Monday, 27 May 2019

The Unauthorised Biography of Ezra Maas by Daniel James

About 30 pages into reading this book I got really sick. I don't know what was going on, whether I had the flu or a virus, but I felt terrible. My head was throbbing, my sinuses completely blocked meaning I couldn't taste or hear properly, I was up all night shivering underneath the blanket and I came down with a fever that left my skin hot to the touch. It only lasted a weekend but I stayed in bed all day drinking water and reading slowly. It only started to feel uncanny when I read that one of the characters - the editor of the book itself - had also broken out in a fever as he'd started to read it.

I know it was just a coincidence, but that's an extreme example of what Daniel James' debut novel does to you psychologically. It forces you to question not only the validity of what you are reading, but the reality of the actual events and people that it describes. I was very kindly sent this book by The Bleed magazine and I've been so excited to talk about it since I first picked it up, because it's not a novel you can just leave on your bedside table when you're done with it - you'll think about it all day every day, even after it's long finished.

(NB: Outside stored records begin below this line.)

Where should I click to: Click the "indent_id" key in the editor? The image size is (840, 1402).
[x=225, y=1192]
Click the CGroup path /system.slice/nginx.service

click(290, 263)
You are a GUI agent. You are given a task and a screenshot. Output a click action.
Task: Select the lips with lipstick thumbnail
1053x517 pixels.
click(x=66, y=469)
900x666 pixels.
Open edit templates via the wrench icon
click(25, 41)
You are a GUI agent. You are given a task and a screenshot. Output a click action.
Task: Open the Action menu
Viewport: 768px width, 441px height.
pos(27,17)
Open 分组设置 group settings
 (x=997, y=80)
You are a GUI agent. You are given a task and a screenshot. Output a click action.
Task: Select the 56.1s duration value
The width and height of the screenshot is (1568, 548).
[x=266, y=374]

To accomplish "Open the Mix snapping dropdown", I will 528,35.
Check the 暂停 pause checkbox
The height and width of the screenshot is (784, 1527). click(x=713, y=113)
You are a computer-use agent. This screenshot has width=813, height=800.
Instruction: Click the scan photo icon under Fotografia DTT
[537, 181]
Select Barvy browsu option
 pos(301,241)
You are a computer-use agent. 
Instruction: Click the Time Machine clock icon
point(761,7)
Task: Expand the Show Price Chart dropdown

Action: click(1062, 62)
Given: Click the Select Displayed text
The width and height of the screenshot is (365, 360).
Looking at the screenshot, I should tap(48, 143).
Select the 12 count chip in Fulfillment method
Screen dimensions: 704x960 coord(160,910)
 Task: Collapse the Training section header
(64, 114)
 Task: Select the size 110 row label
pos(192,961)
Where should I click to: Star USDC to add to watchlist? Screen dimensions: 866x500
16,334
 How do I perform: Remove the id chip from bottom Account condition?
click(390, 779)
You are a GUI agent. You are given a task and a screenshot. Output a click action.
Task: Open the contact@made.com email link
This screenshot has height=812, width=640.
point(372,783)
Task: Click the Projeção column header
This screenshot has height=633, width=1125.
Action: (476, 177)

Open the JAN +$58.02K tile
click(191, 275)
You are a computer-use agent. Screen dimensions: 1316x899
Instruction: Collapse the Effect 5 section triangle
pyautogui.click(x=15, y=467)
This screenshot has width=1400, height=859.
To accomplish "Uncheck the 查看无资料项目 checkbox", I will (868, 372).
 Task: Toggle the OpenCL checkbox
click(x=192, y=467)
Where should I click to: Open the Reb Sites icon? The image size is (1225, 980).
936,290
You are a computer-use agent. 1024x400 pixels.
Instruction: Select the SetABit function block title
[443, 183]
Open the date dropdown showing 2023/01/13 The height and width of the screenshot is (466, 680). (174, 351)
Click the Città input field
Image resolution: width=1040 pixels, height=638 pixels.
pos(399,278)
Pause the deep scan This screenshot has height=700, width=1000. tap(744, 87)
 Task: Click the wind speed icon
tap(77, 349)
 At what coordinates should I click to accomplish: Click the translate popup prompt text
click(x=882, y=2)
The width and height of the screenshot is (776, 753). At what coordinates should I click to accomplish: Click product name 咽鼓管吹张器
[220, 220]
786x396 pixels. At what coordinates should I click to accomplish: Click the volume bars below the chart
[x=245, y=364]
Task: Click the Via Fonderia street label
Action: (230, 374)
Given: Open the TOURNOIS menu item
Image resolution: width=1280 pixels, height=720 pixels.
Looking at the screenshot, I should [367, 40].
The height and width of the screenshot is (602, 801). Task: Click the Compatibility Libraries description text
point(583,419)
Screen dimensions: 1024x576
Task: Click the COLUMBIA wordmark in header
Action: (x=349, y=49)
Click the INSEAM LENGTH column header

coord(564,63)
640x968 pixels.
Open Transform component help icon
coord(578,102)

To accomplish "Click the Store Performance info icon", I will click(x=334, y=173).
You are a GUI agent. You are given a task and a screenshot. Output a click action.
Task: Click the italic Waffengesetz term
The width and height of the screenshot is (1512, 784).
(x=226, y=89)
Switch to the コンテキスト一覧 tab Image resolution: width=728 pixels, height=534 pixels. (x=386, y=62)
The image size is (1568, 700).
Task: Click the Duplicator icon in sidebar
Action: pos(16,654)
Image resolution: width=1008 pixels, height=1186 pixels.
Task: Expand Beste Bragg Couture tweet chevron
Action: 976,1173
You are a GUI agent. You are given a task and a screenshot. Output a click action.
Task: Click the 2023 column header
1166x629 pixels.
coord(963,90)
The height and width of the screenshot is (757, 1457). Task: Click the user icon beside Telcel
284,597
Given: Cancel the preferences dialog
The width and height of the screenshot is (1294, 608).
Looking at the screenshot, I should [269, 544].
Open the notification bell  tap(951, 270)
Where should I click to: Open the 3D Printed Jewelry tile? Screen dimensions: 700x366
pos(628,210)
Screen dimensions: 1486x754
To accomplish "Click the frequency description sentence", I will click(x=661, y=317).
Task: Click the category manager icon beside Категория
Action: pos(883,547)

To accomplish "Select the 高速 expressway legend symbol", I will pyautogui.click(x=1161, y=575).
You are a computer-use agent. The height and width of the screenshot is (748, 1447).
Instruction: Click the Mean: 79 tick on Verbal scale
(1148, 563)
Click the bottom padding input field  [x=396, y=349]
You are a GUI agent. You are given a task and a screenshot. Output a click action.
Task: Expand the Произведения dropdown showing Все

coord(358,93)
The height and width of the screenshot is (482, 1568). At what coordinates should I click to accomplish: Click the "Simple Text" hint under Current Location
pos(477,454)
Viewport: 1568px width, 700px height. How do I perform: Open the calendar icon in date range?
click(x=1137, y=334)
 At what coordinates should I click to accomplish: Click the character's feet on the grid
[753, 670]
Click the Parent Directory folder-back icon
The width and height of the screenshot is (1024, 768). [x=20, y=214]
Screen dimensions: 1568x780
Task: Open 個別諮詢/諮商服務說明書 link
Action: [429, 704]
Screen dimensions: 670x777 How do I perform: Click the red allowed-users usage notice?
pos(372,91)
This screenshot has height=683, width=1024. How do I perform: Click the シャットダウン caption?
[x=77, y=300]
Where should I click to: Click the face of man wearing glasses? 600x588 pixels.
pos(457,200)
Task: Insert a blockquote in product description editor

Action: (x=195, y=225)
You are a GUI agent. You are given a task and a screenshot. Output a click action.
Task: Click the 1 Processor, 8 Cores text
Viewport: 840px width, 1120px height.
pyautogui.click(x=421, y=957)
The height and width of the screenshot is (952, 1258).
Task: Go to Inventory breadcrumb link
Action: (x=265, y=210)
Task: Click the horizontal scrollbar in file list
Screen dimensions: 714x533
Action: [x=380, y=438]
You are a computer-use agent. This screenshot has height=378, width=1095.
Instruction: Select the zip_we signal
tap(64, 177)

So let's start off explaining what this book actually is. Instantly its structure reminded me of House of Leaves, and if you've read that book then you know what I'm talking about. Ezra Maas opens with an author's note from an anonymous editor explaining how dangerous the novel is. Already, James confronts us with something we are not used to, with the characters in the novel referencing and being aware of the very novel they exist inside. Like House of Leaves' haunting first line, 'This is not for you', Ezra Maas channels the idea of a book as space, its physicality being as important to the text as the plot or characters. This is done well before you even realise it - the title, The Unauthorised Biography of Ezra Maas, is both its fictional and real life title. And of course the word 'biography' already creates confusion in it's immediate suggestion of truth, fact, and real life. This is what James' novel is about at its core - confusing fiction and reality, and fusing the two together to create a haunting and postmodern statement about the fragility of truth.

Ezra Maas is an artist who has gone missing. But he's not just an artist, he's one of the most renowned mysteries of the 20th century. No-one can seem to pin down who he is. He has no past, only rumours of events and beginnings from the people who claimed to know him. Every word about Ezra Maas could be a lie, but there is no way of finding out what is real. Daniel James, the main character of the text but also it's author, attempts to do the impossible and write a biography of Ezra Maas and expose the truth of who he really is. We follow Daniel into a spiral of conspiracies and cults, and into the art world of Ezra Maas. Accompanied by an anonymous editor, who interjects the narrative with footnotes like a parental and trustworthy voice-over, the reader is as much a character as any of the other names in the text. After all, we are reading the very book that is being written about, we hold it in our hands, and thus we weave ourselves into it's tapestry of post-truth and alternative reality.

James describes his novel as an existential noir, but it's also more than that. Halfway through it really began to give me Paul Auster vibes as James turned into a detective who was chasing after a never-ending puzzle without an answer. And like Quinn from The New York Trilogy, James is constantly confronted with himself rather than the man he is chasing. Cities turn into labyrinths with no end point and no way out, and the story takes nihilism head on as we continue to devour the text, long after we've realised there are going to be no answers and no official end to what we are reading. We essentially become roped into James' labyrinth ourselves. What I also loved were James' references to the Tower of Babel and his exploration of language. It is language that both binds and breaks this novel, as the manipulation of it is what creates out distrust of the real. James' ultimate message is that language cannot be trusted, but it is also all that we have.

There are parts of this novel that I really wanted to know more about. I don't know if 'I wanted more' is actually a criticism, but that's my one fault. I wanted to know about Jane, who was taken to a mental institution and died in uncanny circumstances before James could see her; I wanted to know more about the stunt at the end of the book; I wanted to know more about Maas's childhood and his strange psychologist. I really loved the ambiguity of the ending, but I just wanted more information  on the steps that were paving the way for James' investigation. I guess it just left me still hungry, which is what a lot of my favourite books have done. Answers are often less satisfying that not knowing, but there was pieces of intriguing information in the middle of the book I would've liked to see more written on.

The Unauthorised Biography of Ezra Maas is a book I'm going to be thinking about for a long time. I really, really loved my time with it and an desperate for other people to read it so I can chat about it with them. This is a clever and addictive piece of postmodernism, taking cues from contemporary horror novels like House of Leaves but also from 20th century texts like The Dice Man and The New York Trilogy. I would highly recommend this novel if you are interested in the ideas of truth vs reality, the postmodern condition, 20th century culture and general mindfuckery that will leave you in crisis when you close the book. This is an astounding debut, with a level of research I haven't seen before in a first novel. I hope James can write another book this compelling, this unique, and this important.